GIVEN PROBLEM. Can you recast every line of the material as a Markdown table with the columns Row and Line, leaving out blank lines?

DATA SUPPLIED.
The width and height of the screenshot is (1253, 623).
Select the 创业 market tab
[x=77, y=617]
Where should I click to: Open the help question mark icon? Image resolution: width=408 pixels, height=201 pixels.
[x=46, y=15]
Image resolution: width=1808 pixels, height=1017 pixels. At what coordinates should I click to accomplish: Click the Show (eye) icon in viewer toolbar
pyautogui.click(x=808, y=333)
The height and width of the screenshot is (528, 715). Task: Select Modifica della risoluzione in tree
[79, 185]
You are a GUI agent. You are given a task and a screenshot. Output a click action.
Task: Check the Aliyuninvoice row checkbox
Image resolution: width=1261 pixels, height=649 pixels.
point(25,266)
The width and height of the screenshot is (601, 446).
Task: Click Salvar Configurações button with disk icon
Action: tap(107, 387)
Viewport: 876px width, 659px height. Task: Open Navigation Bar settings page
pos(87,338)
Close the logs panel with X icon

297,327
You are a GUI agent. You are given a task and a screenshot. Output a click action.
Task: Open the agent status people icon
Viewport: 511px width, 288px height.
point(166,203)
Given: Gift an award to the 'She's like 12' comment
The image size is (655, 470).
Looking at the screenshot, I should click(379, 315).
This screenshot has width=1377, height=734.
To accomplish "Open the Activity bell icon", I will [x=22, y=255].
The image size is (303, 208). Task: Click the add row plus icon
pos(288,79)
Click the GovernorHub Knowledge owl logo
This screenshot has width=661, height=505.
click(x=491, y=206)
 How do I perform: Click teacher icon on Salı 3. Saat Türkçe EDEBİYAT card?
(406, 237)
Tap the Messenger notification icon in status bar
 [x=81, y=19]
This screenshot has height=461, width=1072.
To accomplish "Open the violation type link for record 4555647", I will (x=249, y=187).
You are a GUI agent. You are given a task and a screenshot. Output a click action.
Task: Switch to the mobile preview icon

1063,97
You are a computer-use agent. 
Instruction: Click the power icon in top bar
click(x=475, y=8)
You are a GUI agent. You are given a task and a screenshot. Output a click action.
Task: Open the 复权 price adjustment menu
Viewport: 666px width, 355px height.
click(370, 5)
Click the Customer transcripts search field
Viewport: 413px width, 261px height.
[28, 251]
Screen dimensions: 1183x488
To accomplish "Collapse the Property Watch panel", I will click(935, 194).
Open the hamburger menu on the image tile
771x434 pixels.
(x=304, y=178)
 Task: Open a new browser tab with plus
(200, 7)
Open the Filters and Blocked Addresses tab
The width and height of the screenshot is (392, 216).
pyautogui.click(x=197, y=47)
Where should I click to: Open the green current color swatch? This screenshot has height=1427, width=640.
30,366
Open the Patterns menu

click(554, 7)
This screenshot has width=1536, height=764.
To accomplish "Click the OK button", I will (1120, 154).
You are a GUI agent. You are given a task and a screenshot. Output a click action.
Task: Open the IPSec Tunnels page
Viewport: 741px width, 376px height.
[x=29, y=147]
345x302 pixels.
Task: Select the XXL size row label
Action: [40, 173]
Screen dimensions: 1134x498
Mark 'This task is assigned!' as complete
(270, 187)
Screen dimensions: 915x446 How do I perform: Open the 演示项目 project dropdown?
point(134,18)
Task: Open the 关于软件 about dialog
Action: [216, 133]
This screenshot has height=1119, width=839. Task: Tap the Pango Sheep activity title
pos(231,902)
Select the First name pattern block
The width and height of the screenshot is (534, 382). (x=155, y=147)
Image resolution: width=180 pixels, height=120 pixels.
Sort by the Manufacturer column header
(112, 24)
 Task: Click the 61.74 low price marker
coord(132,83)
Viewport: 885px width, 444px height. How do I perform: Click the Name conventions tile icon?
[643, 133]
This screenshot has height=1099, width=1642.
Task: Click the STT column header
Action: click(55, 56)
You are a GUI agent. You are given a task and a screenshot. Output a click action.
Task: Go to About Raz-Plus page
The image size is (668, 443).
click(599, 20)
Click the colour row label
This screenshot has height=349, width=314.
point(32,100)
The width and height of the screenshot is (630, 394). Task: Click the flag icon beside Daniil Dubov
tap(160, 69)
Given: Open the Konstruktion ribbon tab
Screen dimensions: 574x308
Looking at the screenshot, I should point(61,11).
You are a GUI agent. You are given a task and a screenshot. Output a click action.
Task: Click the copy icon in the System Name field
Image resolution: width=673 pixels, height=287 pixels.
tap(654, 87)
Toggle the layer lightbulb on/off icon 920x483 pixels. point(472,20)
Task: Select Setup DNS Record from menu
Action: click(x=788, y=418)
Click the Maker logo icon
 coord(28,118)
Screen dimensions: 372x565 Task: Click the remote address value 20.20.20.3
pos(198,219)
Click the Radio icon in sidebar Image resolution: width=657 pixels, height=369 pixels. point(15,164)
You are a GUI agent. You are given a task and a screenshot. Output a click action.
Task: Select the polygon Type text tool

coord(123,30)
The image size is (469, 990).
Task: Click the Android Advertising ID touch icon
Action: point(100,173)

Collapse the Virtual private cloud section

WRITTEN SOLUTION.
| Row | Line |
|---|---|
| 1 | The width and height of the screenshot is (1253, 623). |
| 2 | Select the 创业 market tab |
| 3 | [x=77, y=617] |
| 4 | Where should I click to: Open the help question mark icon? Image resolution: width=408 pixels, height=201 pixels. |
| 5 | [x=46, y=15] |
| 6 | Image resolution: width=1808 pixels, height=1017 pixels. At what coordinates should I click to accomplish: Click the Show (eye) icon in viewer toolbar |
| 7 | pyautogui.click(x=808, y=333) |
| 8 | The height and width of the screenshot is (528, 715). Task: Select Modifica della risoluzione in tree |
| 9 | [79, 185] |
| 10 | You are a GUI agent. You are given a task and a screenshot. Output a click action. |
| 11 | Task: Check the Aliyuninvoice row checkbox |
| 12 | Image resolution: width=1261 pixels, height=649 pixels. |
| 13 | point(25,266) |
| 14 | The width and height of the screenshot is (601, 446). |
| 15 | Task: Click Salvar Configurações button with disk icon |
| 16 | Action: tap(107, 387) |
| 17 | Viewport: 876px width, 659px height. Task: Open Navigation Bar settings page |
| 18 | pos(87,338) |
| 19 | Close the logs panel with X icon |
| 20 | 297,327 |
| 21 | You are a GUI agent. You are given a task and a screenshot. Output a click action. |
| 22 | Task: Open the agent status people icon |
| 23 | Viewport: 511px width, 288px height. |
| 24 | point(166,203) |
| 25 | Given: Gift an award to the 'She's like 12' comment |
| 26 | The image size is (655, 470). |
| 27 | Looking at the screenshot, I should click(379, 315). |
| 28 | This screenshot has width=1377, height=734. |
| 29 | To accomplish "Open the Activity bell icon", I will [x=22, y=255]. |
| 30 | The image size is (303, 208). Task: Click the add row plus icon |
| 31 | pos(288,79) |
| 32 | Click the GovernorHub Knowledge owl logo |
| 33 | This screenshot has width=661, height=505. |
| 34 | click(x=491, y=206) |
| 35 |  How do I perform: Click teacher icon on Salı 3. Saat Türkçe EDEBİYAT card? |
| 36 | (406, 237) |
| 37 | Tap the Messenger notification icon in status bar |
| 38 |  [x=81, y=19] |
| 39 | This screenshot has height=461, width=1072. |
| 40 | To accomplish "Open the violation type link for record 4555647", I will (x=249, y=187). |
| 41 | You are a GUI agent. You are given a task and a screenshot. Output a click action. |
| 42 | Task: Switch to the mobile preview icon |
| 43 | 1063,97 |
| 44 | You are a computer-use agent.  |
| 45 | Instruction: Click the power icon in top bar |
| 46 | click(x=475, y=8) |
| 47 | You are a GUI agent. You are given a task and a screenshot. Output a click action. |
| 48 | Task: Open the 复权 price adjustment menu |
| 49 | Viewport: 666px width, 355px height. |
| 50 | click(370, 5) |
| 51 | Click the Customer transcripts search field |
| 52 | Viewport: 413px width, 261px height. |
| 53 | [28, 251] |
| 54 | Screen dimensions: 1183x488 |
| 55 | To accomplish "Collapse the Property Watch panel", I will click(935, 194). |
| 56 | Open the hamburger menu on the image tile |
| 57 | 771x434 pixels. |
| 58 | (x=304, y=178) |
| 59 |  Task: Open a new browser tab with plus |
| 60 | (200, 7) |
| 61 | Open the Filters and Blocked Addresses tab |
| 62 | The width and height of the screenshot is (392, 216). |
| 63 | pyautogui.click(x=197, y=47) |
| 64 | Where should I click to: Open the green current color swatch? This screenshot has height=1427, width=640. |
| 65 | 30,366 |
| 66 | Open the Patterns menu |
| 67 | click(554, 7) |
| 68 | This screenshot has width=1536, height=764. |
| 69 | To accomplish "Click the OK button", I will (1120, 154). |
| 70 | You are a GUI agent. You are given a task and a screenshot. Output a click action. |
| 71 | Task: Open the IPSec Tunnels page |
| 72 | Viewport: 741px width, 376px height. |
| 73 | [x=29, y=147] |
| 74 | 345x302 pixels. |
| 75 | Task: Select the XXL size row label |
| 76 | Action: [40, 173] |
| 77 | Screen dimensions: 1134x498 |
| 78 | Mark 'This task is assigned!' as complete |
| 79 | (270, 187) |
| 80 | Screen dimensions: 915x446 How do I perform: Open the 演示项目 project dropdown? |
| 81 | point(134,18) |
| 82 | Task: Open the 关于软件 about dialog |
| 83 | Action: [216, 133] |
| 84 | This screenshot has height=1119, width=839. Task: Tap the Pango Sheep activity title |
| 85 | pos(231,902) |
| 86 | Select the First name pattern block |
| 87 | The width and height of the screenshot is (534, 382). (x=155, y=147) |
| 88 | Image resolution: width=180 pixels, height=120 pixels. |
| 89 | Sort by the Manufacturer column header |
| 90 | (112, 24) |
| 91 |  Task: Click the 61.74 low price marker |
| 92 | coord(132,83) |
| 93 | Viewport: 885px width, 444px height. How do I perform: Click the Name conventions tile icon? |
| 94 | [643, 133] |
| 95 | This screenshot has height=1099, width=1642. |
| 96 | Task: Click the STT column header |
| 97 | Action: click(55, 56) |
| 98 | You are a GUI agent. You are given a task and a screenshot. Output a click action. |
| 99 | Task: Go to About Raz-Plus page |
| 100 | The image size is (668, 443). |
| 101 | click(599, 20) |
| 102 | Click the colour row label |
| 103 | This screenshot has height=349, width=314. |
| 104 | point(32,100) |
| 105 | The width and height of the screenshot is (630, 394). Task: Click the flag icon beside Daniil Dubov |
| 106 | tap(160, 69) |
| 107 | Given: Open the Konstruktion ribbon tab |
| 108 | Screen dimensions: 574x308 |
| 109 | Looking at the screenshot, I should point(61,11). |
| 110 | You are a GUI agent. You are given a task and a screenshot. Output a click action. |
| 111 | Task: Click the copy icon in the System Name field |
| 112 | Image resolution: width=673 pixels, height=287 pixels. |
| 113 | tap(654, 87) |
| 114 | Toggle the layer lightbulb on/off icon 920x483 pixels. point(472,20) |
| 115 | Task: Select Setup DNS Record from menu |
| 116 | Action: click(x=788, y=418) |
| 117 | Click the Maker logo icon |
| 118 |  coord(28,118) |
| 119 | Screen dimensions: 372x565 Task: Click the remote address value 20.20.20.3 |
| 120 | pos(198,219) |
| 121 | Click the Radio icon in sidebar Image resolution: width=657 pixels, height=369 pixels. point(15,164) |
| 122 | You are a GUI agent. You are given a task and a screenshot. Output a click action. |
| 123 | Task: Select the polygon Type text tool |
| 124 | coord(123,30) |
| 125 | The image size is (469, 990). |
| 126 | Task: Click the Android Advertising ID touch icon |
| 127 | Action: point(100,173) |
| 128 | Collapse the Virtual private cloud section |